Listado sin procesar:
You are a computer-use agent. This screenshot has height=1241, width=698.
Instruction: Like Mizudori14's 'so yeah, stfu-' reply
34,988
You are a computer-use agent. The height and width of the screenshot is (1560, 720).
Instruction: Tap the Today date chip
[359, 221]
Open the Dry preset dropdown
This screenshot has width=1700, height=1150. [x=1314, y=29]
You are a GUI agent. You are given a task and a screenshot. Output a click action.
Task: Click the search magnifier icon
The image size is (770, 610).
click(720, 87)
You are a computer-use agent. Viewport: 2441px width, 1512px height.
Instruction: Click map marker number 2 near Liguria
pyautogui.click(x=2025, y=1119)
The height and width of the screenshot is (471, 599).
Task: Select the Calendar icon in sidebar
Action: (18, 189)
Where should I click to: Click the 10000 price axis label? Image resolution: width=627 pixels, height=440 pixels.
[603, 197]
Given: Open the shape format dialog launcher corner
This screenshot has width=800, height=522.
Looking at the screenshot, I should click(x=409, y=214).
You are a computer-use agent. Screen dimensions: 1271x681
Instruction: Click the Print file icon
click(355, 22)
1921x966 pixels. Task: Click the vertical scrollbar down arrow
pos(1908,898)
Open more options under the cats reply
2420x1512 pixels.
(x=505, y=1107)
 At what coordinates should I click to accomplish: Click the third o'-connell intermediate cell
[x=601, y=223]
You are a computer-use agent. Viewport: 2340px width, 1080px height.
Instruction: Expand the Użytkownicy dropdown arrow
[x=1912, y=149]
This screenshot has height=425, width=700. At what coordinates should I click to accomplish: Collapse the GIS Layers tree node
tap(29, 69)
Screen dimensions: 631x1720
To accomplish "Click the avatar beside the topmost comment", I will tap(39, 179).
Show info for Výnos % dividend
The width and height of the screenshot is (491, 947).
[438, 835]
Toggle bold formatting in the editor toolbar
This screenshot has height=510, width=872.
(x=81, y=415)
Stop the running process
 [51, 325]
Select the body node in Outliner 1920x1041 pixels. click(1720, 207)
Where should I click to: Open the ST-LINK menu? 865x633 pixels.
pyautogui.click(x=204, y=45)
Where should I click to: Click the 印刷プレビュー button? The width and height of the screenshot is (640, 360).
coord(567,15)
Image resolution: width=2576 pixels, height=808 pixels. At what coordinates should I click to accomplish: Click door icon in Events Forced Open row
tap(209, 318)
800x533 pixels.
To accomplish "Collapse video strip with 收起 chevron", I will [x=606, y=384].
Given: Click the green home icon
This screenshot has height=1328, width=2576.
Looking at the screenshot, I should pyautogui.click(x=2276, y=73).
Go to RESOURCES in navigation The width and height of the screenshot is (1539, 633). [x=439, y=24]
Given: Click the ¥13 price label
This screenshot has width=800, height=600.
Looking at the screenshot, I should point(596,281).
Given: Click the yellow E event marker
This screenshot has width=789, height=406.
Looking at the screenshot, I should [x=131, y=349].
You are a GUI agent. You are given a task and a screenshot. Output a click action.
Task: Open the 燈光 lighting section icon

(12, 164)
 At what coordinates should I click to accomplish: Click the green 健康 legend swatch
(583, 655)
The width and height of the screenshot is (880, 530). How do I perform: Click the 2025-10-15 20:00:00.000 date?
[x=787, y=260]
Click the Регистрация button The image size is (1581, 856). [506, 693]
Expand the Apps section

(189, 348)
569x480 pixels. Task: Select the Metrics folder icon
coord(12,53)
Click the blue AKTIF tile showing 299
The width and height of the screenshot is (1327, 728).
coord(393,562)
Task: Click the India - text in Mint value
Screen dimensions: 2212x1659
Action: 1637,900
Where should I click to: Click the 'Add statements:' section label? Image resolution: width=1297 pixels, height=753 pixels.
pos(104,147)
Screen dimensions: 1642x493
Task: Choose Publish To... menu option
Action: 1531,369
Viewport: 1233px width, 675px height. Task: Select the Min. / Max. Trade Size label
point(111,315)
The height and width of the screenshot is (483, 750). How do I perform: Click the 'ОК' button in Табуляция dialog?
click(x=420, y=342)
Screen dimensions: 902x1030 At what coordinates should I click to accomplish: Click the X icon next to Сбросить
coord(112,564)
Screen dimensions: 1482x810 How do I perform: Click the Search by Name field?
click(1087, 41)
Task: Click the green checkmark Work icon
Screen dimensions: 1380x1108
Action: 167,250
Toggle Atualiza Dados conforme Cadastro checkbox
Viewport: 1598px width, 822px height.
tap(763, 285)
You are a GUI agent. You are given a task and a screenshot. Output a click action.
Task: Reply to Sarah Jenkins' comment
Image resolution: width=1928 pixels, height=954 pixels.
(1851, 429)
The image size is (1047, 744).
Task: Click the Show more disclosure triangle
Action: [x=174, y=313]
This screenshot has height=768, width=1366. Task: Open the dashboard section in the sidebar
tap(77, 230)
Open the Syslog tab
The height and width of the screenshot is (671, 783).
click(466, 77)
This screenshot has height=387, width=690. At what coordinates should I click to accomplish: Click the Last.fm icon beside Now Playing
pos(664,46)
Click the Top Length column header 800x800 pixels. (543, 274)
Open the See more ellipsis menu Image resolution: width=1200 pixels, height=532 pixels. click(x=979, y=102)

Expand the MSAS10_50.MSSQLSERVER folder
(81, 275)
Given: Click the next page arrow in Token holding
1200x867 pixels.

▸ **Tarea planteada**
¿Podrías pasar todas las líneas del listado a una lista numerada, sin incluir las líneas en blanco?

▸ **Respuesta esperada**
1. You are a computer-use agent. This screenshot has height=1241, width=698.
2. Instruction: Like Mizudori14's 'so yeah, stfu-' reply
3. 34,988
4. You are a computer-use agent. The height and width of the screenshot is (1560, 720).
5. Instruction: Tap the Today date chip
6. [359, 221]
7. Open the Dry preset dropdown
8. This screenshot has width=1700, height=1150. [x=1314, y=29]
9. You are a GUI agent. You are given a task and a screenshot. Output a click action.
10. Task: Click the search magnifier icon
11. The image size is (770, 610).
12. click(720, 87)
13. You are a computer-use agent. Viewport: 2441px width, 1512px height.
14. Instruction: Click map marker number 2 near Liguria
15. pyautogui.click(x=2025, y=1119)
16. The height and width of the screenshot is (471, 599).
17. Task: Select the Calendar icon in sidebar
18. Action: (18, 189)
19. Where should I click to: Click the 10000 price axis label? Image resolution: width=627 pixels, height=440 pixels.
20. [603, 197]
21. Given: Open the shape format dialog launcher corner
22. This screenshot has width=800, height=522.
23. Looking at the screenshot, I should click(x=409, y=214).
24. You are a computer-use agent. Screen dimensions: 1271x681
25. Instruction: Click the Print file icon
26. click(355, 22)
27. 1921x966 pixels. Task: Click the vertical scrollbar down arrow
28. pos(1908,898)
29. Open more options under the cats reply
30. 2420x1512 pixels.
31. (x=505, y=1107)
32.  At what coordinates should I click to accomplish: Click the third o'-connell intermediate cell
33. [x=601, y=223]
34. You are a computer-use agent. Viewport: 2340px width, 1080px height.
35. Instruction: Expand the Użytkownicy dropdown arrow
36. [x=1912, y=149]
37. This screenshot has height=425, width=700. At what coordinates should I click to accomplish: Collapse the GIS Layers tree node
38. tap(29, 69)
39. Screen dimensions: 631x1720
40. To accomplish "Click the avatar beside the topmost comment", I will tap(39, 179).
41. Show info for Výnos % dividend
42. The width and height of the screenshot is (491, 947).
43. [438, 835]
44. Toggle bold formatting in the editor toolbar
45. This screenshot has height=510, width=872.
46. (x=81, y=415)
47. Stop the running process
48.  [51, 325]
49. Select the body node in Outliner 1920x1041 pixels. click(1720, 207)
50. Where should I click to: Open the ST-LINK menu? 865x633 pixels.
51. pyautogui.click(x=204, y=45)
52. Where should I click to: Click the 印刷プレビュー button? The width and height of the screenshot is (640, 360).
53. coord(567,15)
54. Image resolution: width=2576 pixels, height=808 pixels. At what coordinates should I click to accomplish: Click door icon in Events Forced Open row
55. tap(209, 318)
56. 800x533 pixels.
57. To accomplish "Collapse video strip with 收起 chevron", I will [x=606, y=384].
58. Given: Click the green home icon
59. This screenshot has height=1328, width=2576.
60. Looking at the screenshot, I should pyautogui.click(x=2276, y=73).
61. Go to RESOURCES in navigation The width and height of the screenshot is (1539, 633). [x=439, y=24]
62. Given: Click the ¥13 price label
63. This screenshot has width=800, height=600.
64. Looking at the screenshot, I should point(596,281).
65. Given: Click the yellow E event marker
66. This screenshot has width=789, height=406.
67. Looking at the screenshot, I should [x=131, y=349].
68. You are a GUI agent. You are given a task and a screenshot. Output a click action.
69. Task: Open the 燈光 lighting section icon
70. (12, 164)
71.  At what coordinates should I click to accomplish: Click the green 健康 legend swatch
72. (583, 655)
73. The width and height of the screenshot is (880, 530). How do I perform: Click the 2025-10-15 20:00:00.000 date?
74. [x=787, y=260]
75. Click the Регистрация button The image size is (1581, 856). [506, 693]
76. Expand the Apps section
77. (189, 348)
78. 569x480 pixels. Task: Select the Metrics folder icon
79. coord(12,53)
80. Click the blue AKTIF tile showing 299
81. The width and height of the screenshot is (1327, 728).
82. coord(393,562)
83. Task: Click the India - text in Mint value
84. Screen dimensions: 2212x1659
85. Action: 1637,900
86. Where should I click to: Click the 'Add statements:' section label? Image resolution: width=1297 pixels, height=753 pixels.
87. pos(104,147)
88. Screen dimensions: 1642x493
89. Task: Choose Publish To... menu option
90. Action: 1531,369
91. Viewport: 1233px width, 675px height. Task: Select the Min. / Max. Trade Size label
92. point(111,315)
93. The height and width of the screenshot is (483, 750). How do I perform: Click the 'ОК' button in Табуляция dialog?
94. click(x=420, y=342)
95. Screen dimensions: 902x1030 At what coordinates should I click to accomplish: Click the X icon next to Сбросить
96. coord(112,564)
97. Screen dimensions: 1482x810 How do I perform: Click the Search by Name field?
98. click(1087, 41)
99. Task: Click the green checkmark Work icon
100. Screen dimensions: 1380x1108
101. Action: 167,250
102. Toggle Atualiza Dados conforme Cadastro checkbox
103. Viewport: 1598px width, 822px height.
104. tap(763, 285)
105. You are a GUI agent. You are given a task and a screenshot. Output a click action.
106. Task: Reply to Sarah Jenkins' comment
107. Image resolution: width=1928 pixels, height=954 pixels.
108. (1851, 429)
109. The image size is (1047, 744).
110. Task: Click the Show more disclosure triangle
111. Action: [x=174, y=313]
112. This screenshot has height=768, width=1366. Task: Open the dashboard section in the sidebar
113. tap(77, 230)
114. Open the Syslog tab
115. The height and width of the screenshot is (671, 783).
116. click(466, 77)
117. This screenshot has height=387, width=690. At what coordinates should I click to accomplish: Click the Last.fm icon beside Now Playing
118. pos(664,46)
119. Click the Top Length column header 800x800 pixels. (543, 274)
120. Open the See more ellipsis menu Image resolution: width=1200 pixels, height=532 pixels. click(x=979, y=102)
121. Expand the MSAS10_50.MSSQLSERVER folder
122. (81, 275)
123. Given: Click the next page arrow in Token holding
124. 1200x867 pixels.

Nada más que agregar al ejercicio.